Yesterday afternoon I went to a seminar in Sociology given by Erik Olin Wright. His subject was 'real utopias' and he introduced it by saying that the exploration of such alternatives was a central task of emancipatory social science. Emancipatory: involving a commitment to the elimination of oppression and to creating the conditions for human flourishing. Science: that the project should be based on systematic knowledge, empirically grounded. Social: that emancipation depends on a transformation of the social world, not just of the the inner self. Erik went on to ways of thinking about alternatives, and the distinctions between desirable, viable and achievable alternatives. So much from notes I took during the seminar.
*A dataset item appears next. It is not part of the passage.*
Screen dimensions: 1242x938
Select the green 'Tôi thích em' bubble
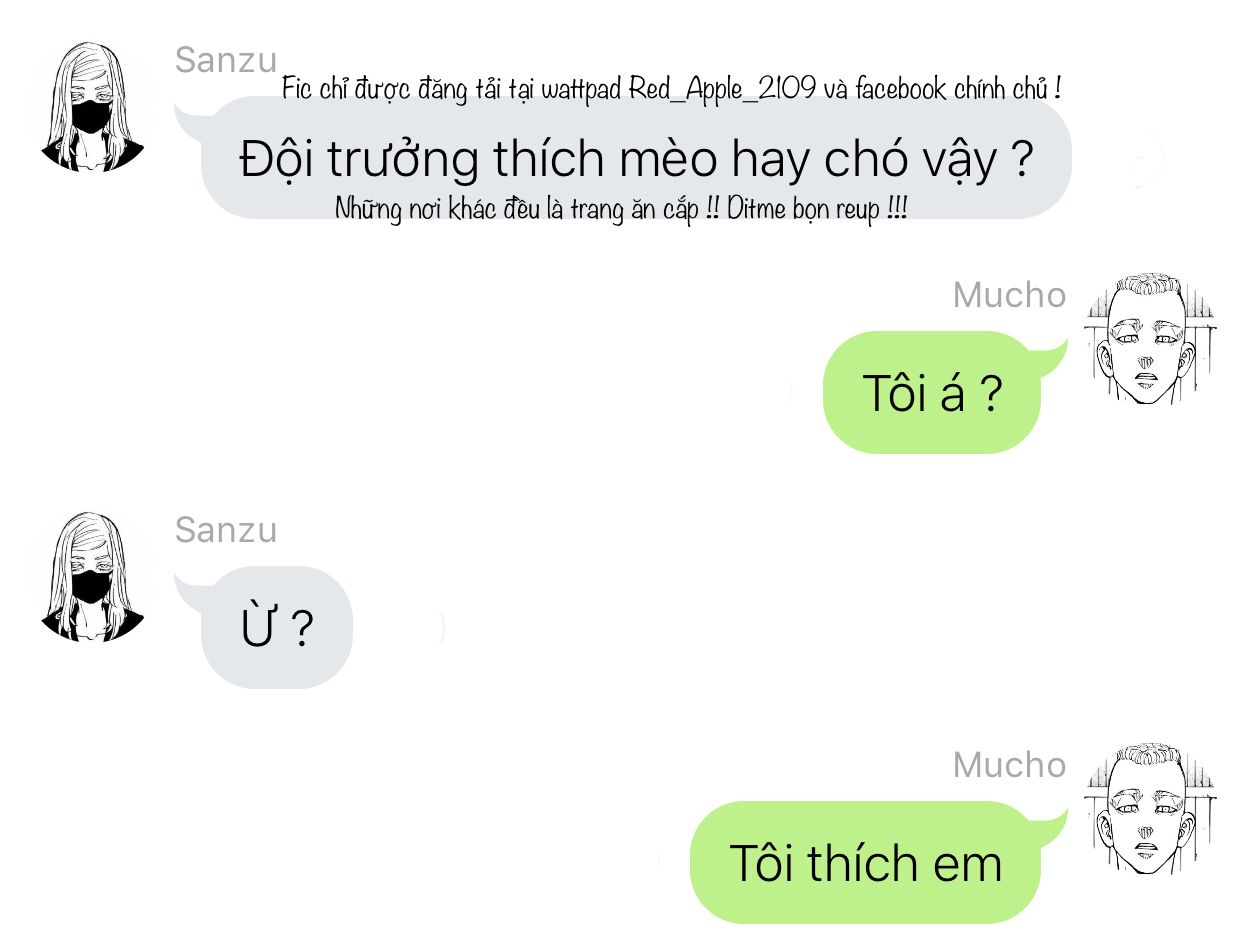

Some of the rest of what he said can be pursued here [pdf] since he was presenting what is evidently an updated version of the same paper. The basis for claiming that we need to look for alternatives to capitalism included (from my notes again, though there is a similar list in the paper linked to) that capitalism perpetuates eliminable forms of human suffering, blocks human flourishing, perpetuates deficits in individual freedom and autonomy, violates liberal principles of social justice, is inefficient, is environmentally destructive, and limits democracy.
One thing: in encouraging us to think in a hard-headed way about alternatives to capitalism, Erik uttered not a single word of apologia for the Stalinist experience, thereby showing that to think about historical alternatives doesn't require this - even though talk of alternatives is sometimes accompanied by it, as if it did.